Source text –
A tool kit for Ohio’s revival

Toledo Blade - January 23, 2011
   

by Amy Hanauer, in The Toledo Blade

As Ohio’s new governor, John Kasich, begins his term, this is a perfect moment for our state to rethink priorities and map new paths. High unemployment, big budget shortfalls, the continued erosion of our industrial base — our problems might feel overwhelming. But during and after our country’s toughest economic time, the Great Depression, Americans created Social Security, wove our safety net, established unemployment insurance, and encouraged other innovations that generated the world’s first real middle class.

Throughout the past century, we moved forward. In times even less prosperous than these, we still invested in education, the environment, infrastructure, workers, and families. The result was a state that offered greater equity, more entryways to the middle class, and cleaner, safer communities.

Despite new challenges, we must build on Ohio’s past accomplishments, not let them erode. Good public policy has the power to improve education, productivity, safety, and security.

Listed entries –
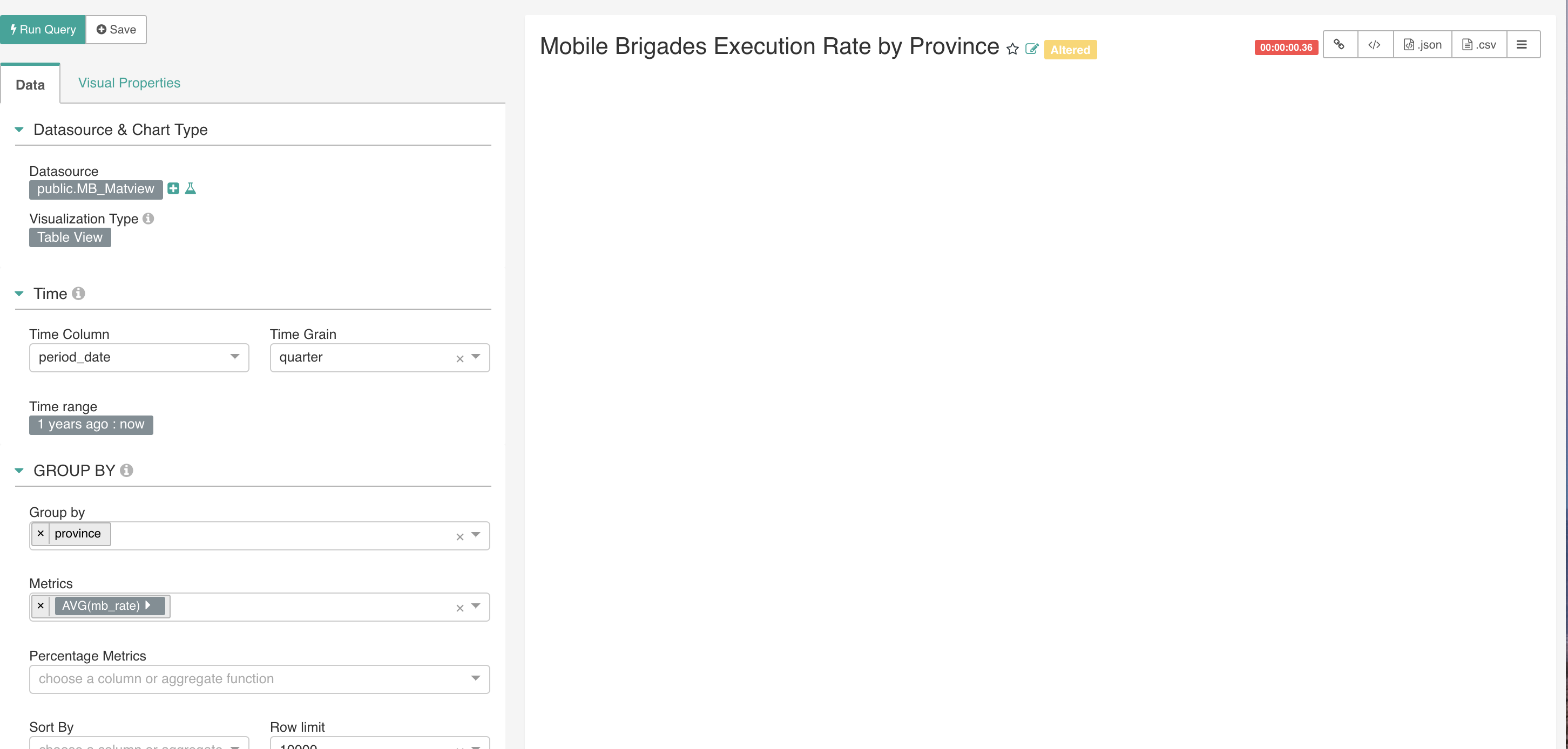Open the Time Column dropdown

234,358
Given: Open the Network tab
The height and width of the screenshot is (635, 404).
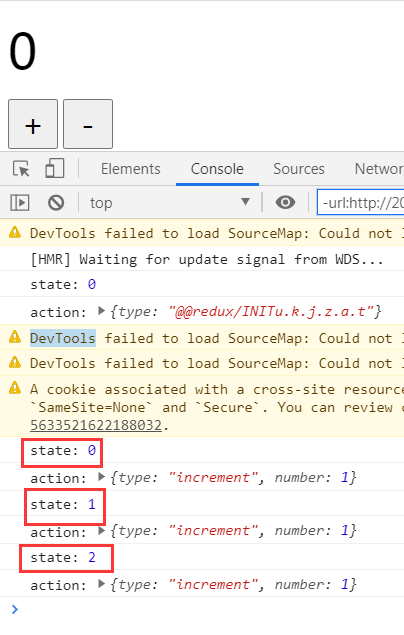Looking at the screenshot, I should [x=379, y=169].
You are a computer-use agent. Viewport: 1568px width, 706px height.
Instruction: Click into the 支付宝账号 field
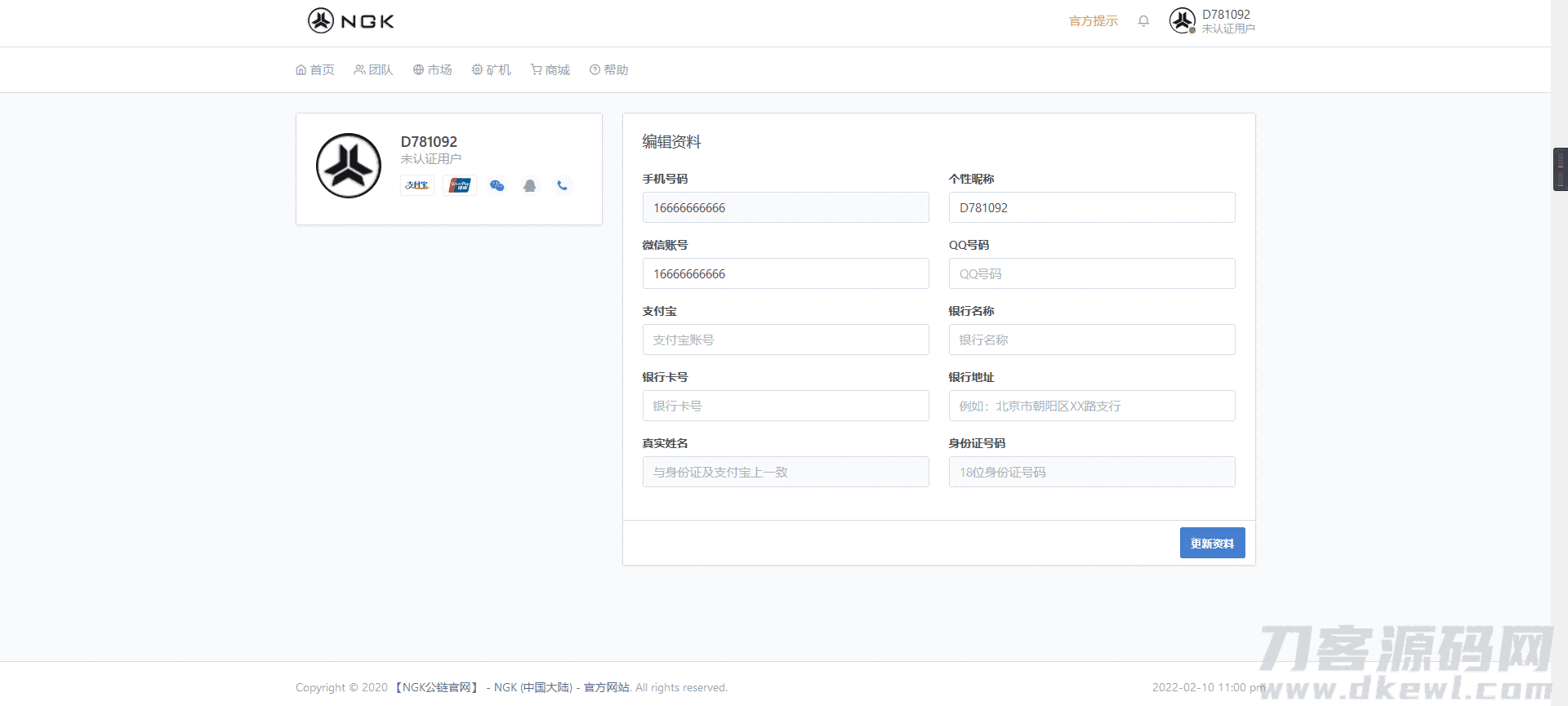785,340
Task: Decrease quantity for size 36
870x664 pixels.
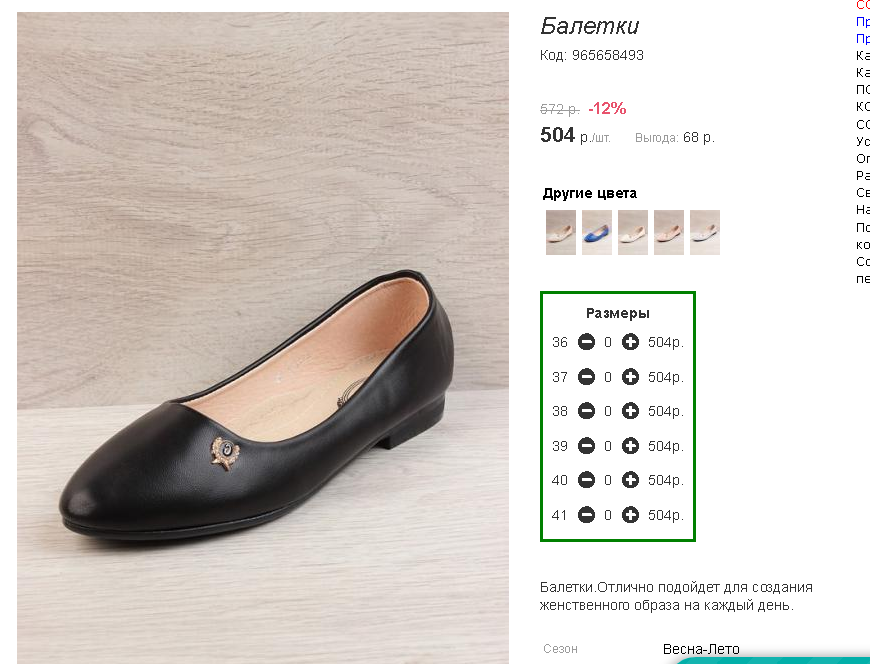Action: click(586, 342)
==
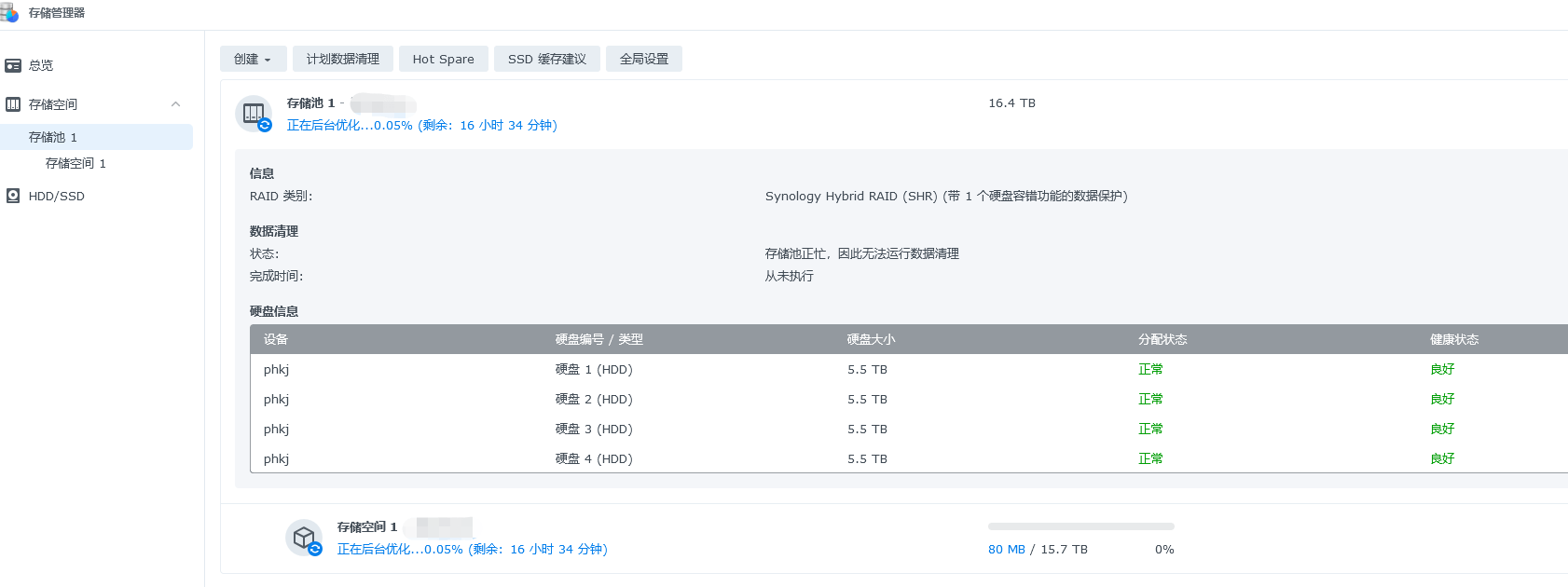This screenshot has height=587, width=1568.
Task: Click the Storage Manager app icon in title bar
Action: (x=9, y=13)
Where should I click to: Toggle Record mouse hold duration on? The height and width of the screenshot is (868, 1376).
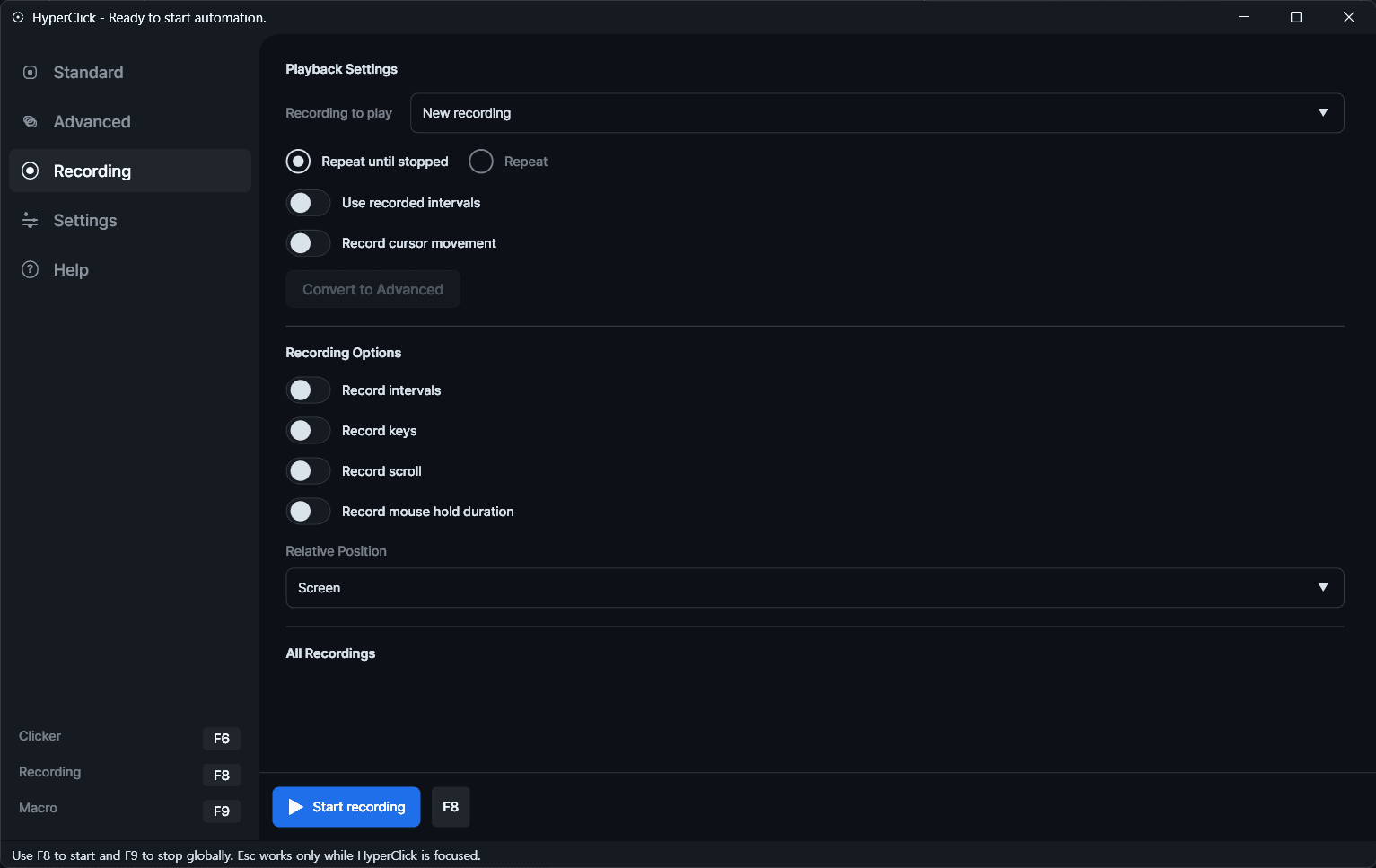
==
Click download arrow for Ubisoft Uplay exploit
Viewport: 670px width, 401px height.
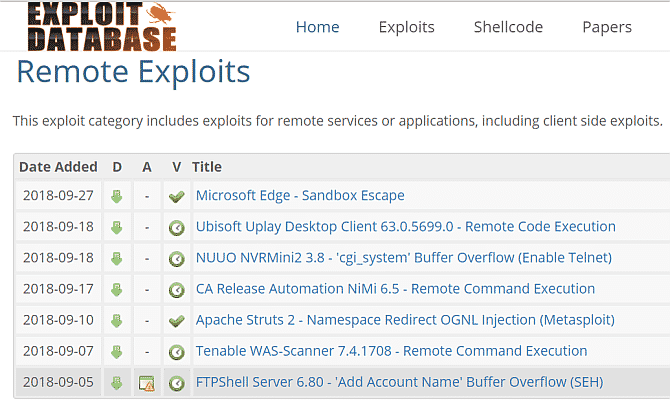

Your assignment –
Reproduce the Ohio revival article word for word from "Despite new challenges, we" to "safety, and security.". The listing isn't needed for anything here.

Result of this exercise –
Despite new challenges, we must build on Ohio’s past accomplishments, not let them erode. Good public policy has the power to improve education, productivity, safety, and security.